The L ’n’ L,” as Joan Watson and Ann Barlow affectionately call the Living/Learning Gallery  they co-direct, is a 546-square-foot, windowless room buried deep within the University of Vermont campus. But it’s tied to the community through a whole-living experiment that’s been going on since 1973, when UVM built its Living/Learning Center — a mini-campus of five residential buildings encircling a Commons, where the gallery is housed.
Some history is in order. The L/L Center was created on a wave of late-’60s-to-early-’70s enthusiasm for nonhierarchical, hands-on, self-directed learning. The idea was for students, professors and community members to live together in suites and pool practical knowledge about a shared interest, from emergency services to civics. The gallery was added in 1976 to enable residents in the arts “co-ops” and their counterparts from the community to show and share their work.
Co-directors Watson, a pottery artist, and Barlow, an art photographer, have a combined experience in the arts that mirrors the L/L emphasis on academy-community connections. Watson has coordinated the pottery co-op since 1977 and has no formal training beyond a few undergraduate classes at New York University and five years as a volunteer in the L/L firing studio. Barlow earned an MFA in photography from the University of Massachusetts and spent 20 years in commercial advertising before she was hired in 2004 to manage the photo co-op.
Both women also teach classes once a week that involve neither credit nor grades, and a steady stream of their students drops by during the interview to joke about procrastination or show a friend’s clay sculpture. One of the students’ few obligations is to spend the year developing their work for self-curated shows in the gallery, held between spring break and graduation.
During the rest of the academic year, the L/L Gallery hosts four to five exhibits by professional and community artists. Watson and Barlow tend to favor those who can supplement their exhibits with a talk, demonstration or performance to engage students. Some shows tie in with university concerns, such as the upcoming January 12 exhibit of Ned Castle’s immigrant photos in conjuction with UVM’s Martin Luther King Jr. Day celebration.
Other exhibits have ranged all over the map, from a U.S. Holocaust Museum traveling exhibition about Nazi persecution of homosexuals to a performance work in which an artist built a Chinese laundry and folded students’ clothes. “We give people free rein because it’s not a commercial gallery,” explains Watson. (The artists can attach price tags to their work, but the gallery takes no commission.) For artists, she adds, the “white box” of a room proffers endless possibilities.

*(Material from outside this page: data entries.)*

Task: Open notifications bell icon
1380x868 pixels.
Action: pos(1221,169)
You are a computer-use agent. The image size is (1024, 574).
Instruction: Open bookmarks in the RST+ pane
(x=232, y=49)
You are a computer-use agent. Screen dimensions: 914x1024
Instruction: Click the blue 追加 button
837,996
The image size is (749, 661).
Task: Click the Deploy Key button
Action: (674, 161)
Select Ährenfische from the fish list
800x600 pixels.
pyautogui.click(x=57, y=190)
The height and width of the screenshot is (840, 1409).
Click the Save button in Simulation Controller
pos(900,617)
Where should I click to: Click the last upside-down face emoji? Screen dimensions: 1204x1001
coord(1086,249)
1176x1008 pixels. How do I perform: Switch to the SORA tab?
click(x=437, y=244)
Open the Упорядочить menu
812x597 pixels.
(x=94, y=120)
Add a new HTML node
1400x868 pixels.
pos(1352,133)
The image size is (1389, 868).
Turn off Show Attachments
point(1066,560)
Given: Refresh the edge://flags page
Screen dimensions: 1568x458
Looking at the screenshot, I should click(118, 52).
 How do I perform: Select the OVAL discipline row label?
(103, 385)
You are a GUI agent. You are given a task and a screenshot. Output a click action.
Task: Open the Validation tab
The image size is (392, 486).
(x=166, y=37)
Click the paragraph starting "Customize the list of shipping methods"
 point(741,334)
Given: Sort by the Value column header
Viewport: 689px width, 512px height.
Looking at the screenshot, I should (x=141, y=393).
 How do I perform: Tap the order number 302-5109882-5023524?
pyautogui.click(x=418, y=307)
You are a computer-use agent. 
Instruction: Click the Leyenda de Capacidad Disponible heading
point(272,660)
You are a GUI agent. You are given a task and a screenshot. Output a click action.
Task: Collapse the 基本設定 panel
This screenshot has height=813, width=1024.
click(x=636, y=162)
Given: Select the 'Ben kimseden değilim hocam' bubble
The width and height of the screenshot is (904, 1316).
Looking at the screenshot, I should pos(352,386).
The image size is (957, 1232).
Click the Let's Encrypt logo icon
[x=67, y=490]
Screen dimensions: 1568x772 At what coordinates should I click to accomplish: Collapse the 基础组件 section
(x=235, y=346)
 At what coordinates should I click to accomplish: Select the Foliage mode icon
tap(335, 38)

The gallery’s mission of making art accessible to all found direct expression in its most recent professional exhibit, a mural installation by Burlington artist-musician (and Seven Days cartoonist) James Kochalka . A former L/L Center resident and UVM grad himself, Kochalka painted the giant pink Everyblob striding across the gallery’s back wall over the course of a week and a half. The process allowed passing students to stop by and just watch or ask questions. At a closing reception, they could mingle with community members and score some serious cheese and punch while listening to Kochalka perform his songs.
The mural was supposed to be painted over after the reception, but no one could bear to destroy it, Watson relates. Perhaps they recognized something in the image: The blob turns its friendly head to the viewer like a typical student hurrying by the gallery who just caught sight of the art within. “We have this wonderful captive audience of students who would never otherwise look at art,” Watson enthuses, referring to the non-L/L students who attend class in the building or study in the Fireside Lounge just outside the gallery’s door.
In keeping with their “art for all” approach, the co-directors see the L/L Gallery as an alternative to the high-art model that characterizes more traditional galleries. Barlow explains, “Even with the Fleming Museum, it’s awkward [for people unused to viewing art]. They think, ‘What if I don’t understand the art? How am I supposed to behave? What should I wear?’ We try to make it so there’s no attitude.” Watson adds, “We’re trying to get rid of the art-phobic attitude that permeates the culture.”
A word to first-time visitors looking to see this experiment in art democracy at work: The Living/Learning Gallery is best located on foot with a map of the campus in hand, though there are a handful of metered parking spaces beside the main entrance to the Commons Building off University Heights Road. Stop anyone for directions; students seem unfailingly to know where the gallery is, and the conversation might just create another community-campus tie.